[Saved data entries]
◆ ◆ ◆

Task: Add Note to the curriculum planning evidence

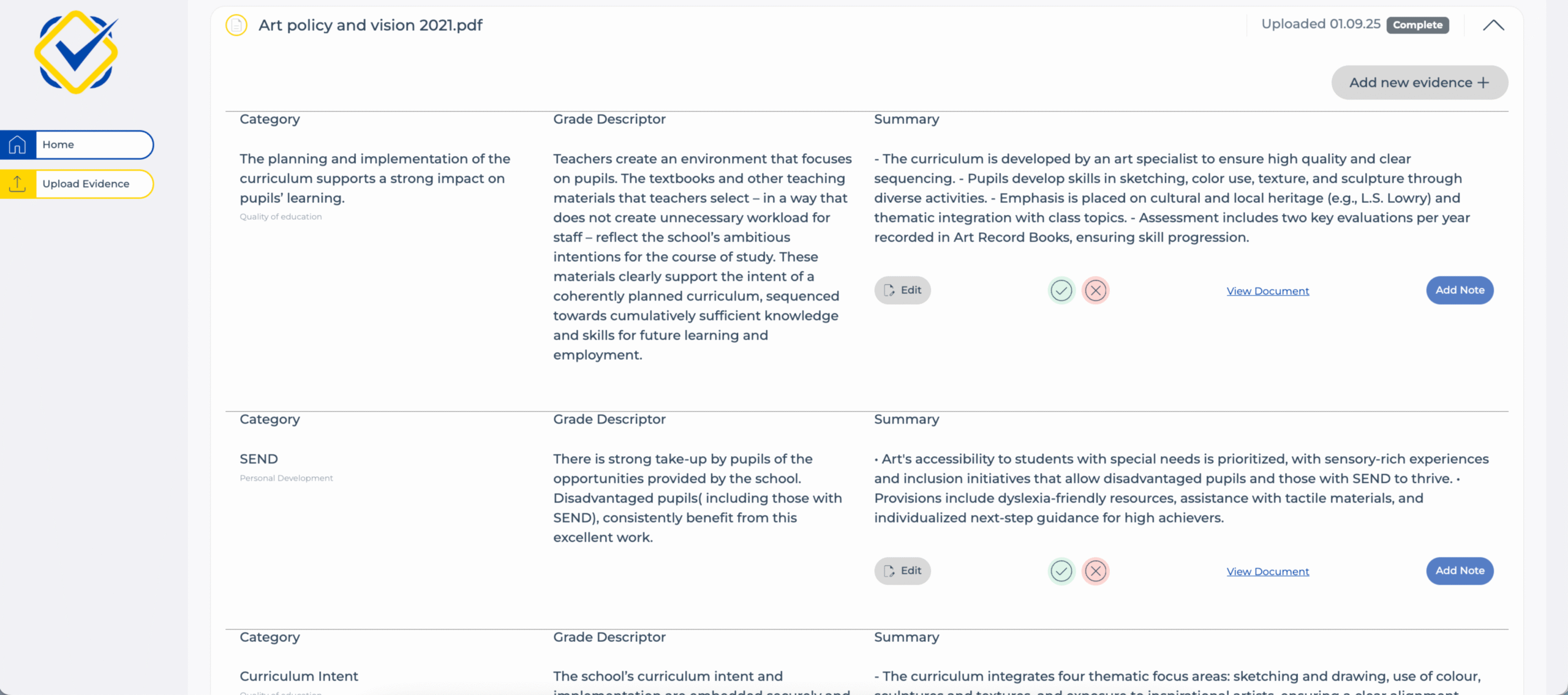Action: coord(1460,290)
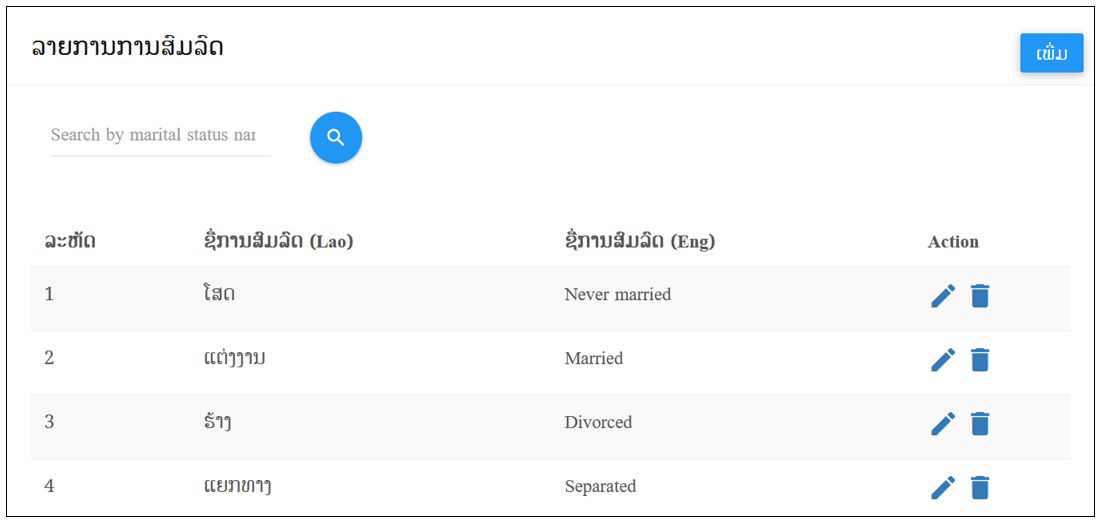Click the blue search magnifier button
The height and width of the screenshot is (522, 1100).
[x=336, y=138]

◆ ◆ ◆

Objective: Transcribe every line of the items above character for character, omitting the pictures from your output.

Solution for this task:
Task: Add Note to the curriculum planning evidence

Action: coord(1460,290)
Click the blue search magnifier button
The height and width of the screenshot is (522, 1100).
[x=336, y=138]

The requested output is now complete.